Kors is very passionate in his explanations of the outfits he showed us on live models. The designer always did these kinds of small presentations for his pre-fall and resort seasons at the office where, in the same format as this live Zoom, he narrated the ‘what’ and ‘why’ of the new season’s clothes – far away from the fanfare of the staged runway shows.
The preview was more focused on the ready to wear clothes with a few handbags, but they were only there to accessorize the clothes and not the other way around, as it feels in so many other fashion shows now where the clothes are merely supporting actors in the main action. When he talks about clothes from his own closet, he is showing this heightened awareness of what his women need in theirs.
Kors’ primary concern as a designer is how to fulfill the practical sartorial needs of women today and tomorrow without resorting to tricks by associations with the currency of arts, or even so much of pop culture. Surely there was the spectacular performance in February by Orville Peck and gosh who can forget how Barry Manilow closed down the house with his live performance of Copacabana for the finale of the Fall 2019 show the year before. While these performances added gumption to the show, they didn’t interfere with the designs of the clothes, nor were the clothes dependent on any performances to perform on their own.
Kors has built an impressive community for his clothes in the many decades that he had traveled around the country, and recently globally, with his trunk shows that were delivering his clothes directly to his ladies – but they also served as listening tours.
The difference between how Kors approaches designing clothes is his perception and his personal understanding of how his customers live, and the kind of clothes they will need for their lives – this isn’t a question of art, and this isn’t a question of intellectual connections, this is just about making the right clothes, clothes most difficult to make as a designer collection – quotidian clothes.
This spring collection sure has plenty of comfy clothes to choose from, as intended. Like it or hate it, either way, it is impossible to dismiss Kors’ sincere belief that these are actual clothes that will help to alleviate his customers’ sartorial needs at any season, and under any circumstances. He made these clothes in this way to anticipate the changing lifestyle of his women. More than other designers today, Kors has made a career out of having a stake in how these women dress now and will dress in the future.
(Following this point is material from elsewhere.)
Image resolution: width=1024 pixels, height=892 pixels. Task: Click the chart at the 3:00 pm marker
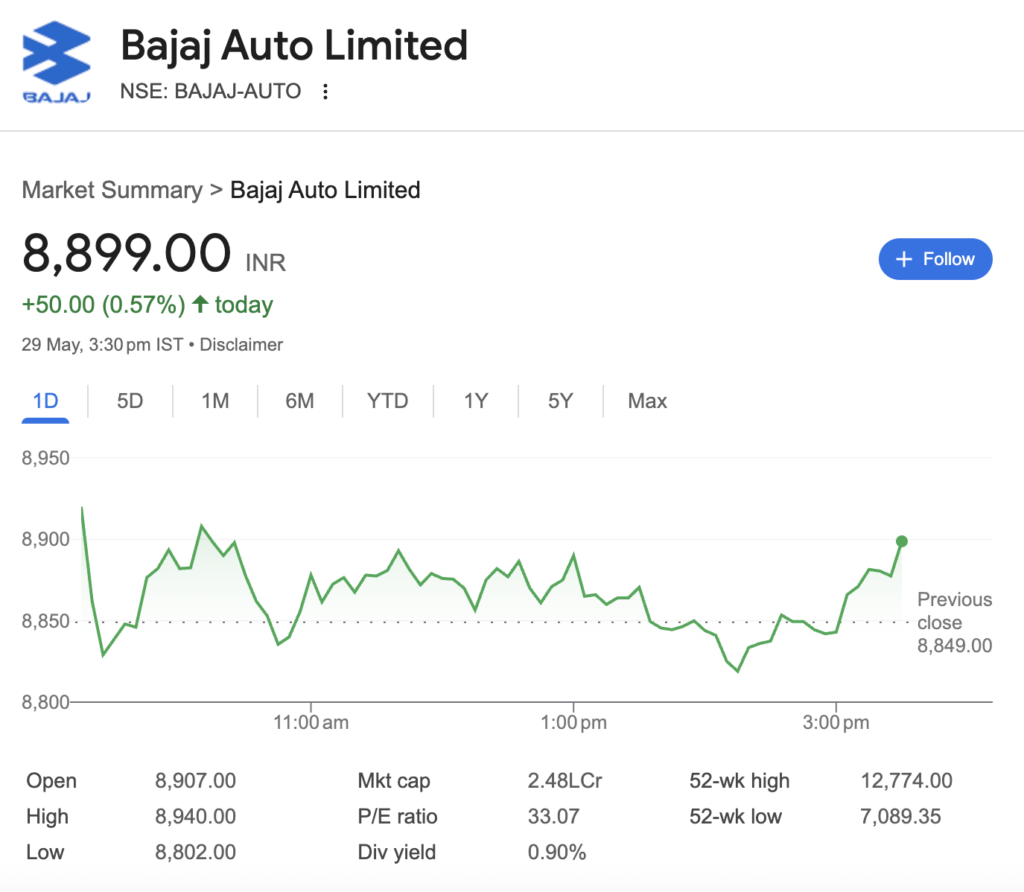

Here’s a bigger issue. In the fashion environment today, some of the editors may be too obsessed with the idea that great fashion design somehow has to involve the kinds of avant-garde notions about innovation and so forth. In this sense, they can no longer perceive how someone like Kors serves one of fashion’s most eminent purposes, which is to provide his customers with the kind of great clothes they clamored for – rather than concepts of clothes destined for intellectual discourse and later for museums. We have gotten ourselves perhaps too far, and at times too deep, into the art-fashion bandwagon to recognize the real contributions and the real fashion designer Kors really is. I admit that I am also someone belonging to this category of people more interested in the art of fashion, rather than the fashion of clothing making. That said, this is a designer who really understands the reality of clothes, and how to mold and ‘fashion’ this into the reality of the way his customers dress, converting them to his sensibilities. That is clearly no easy feat.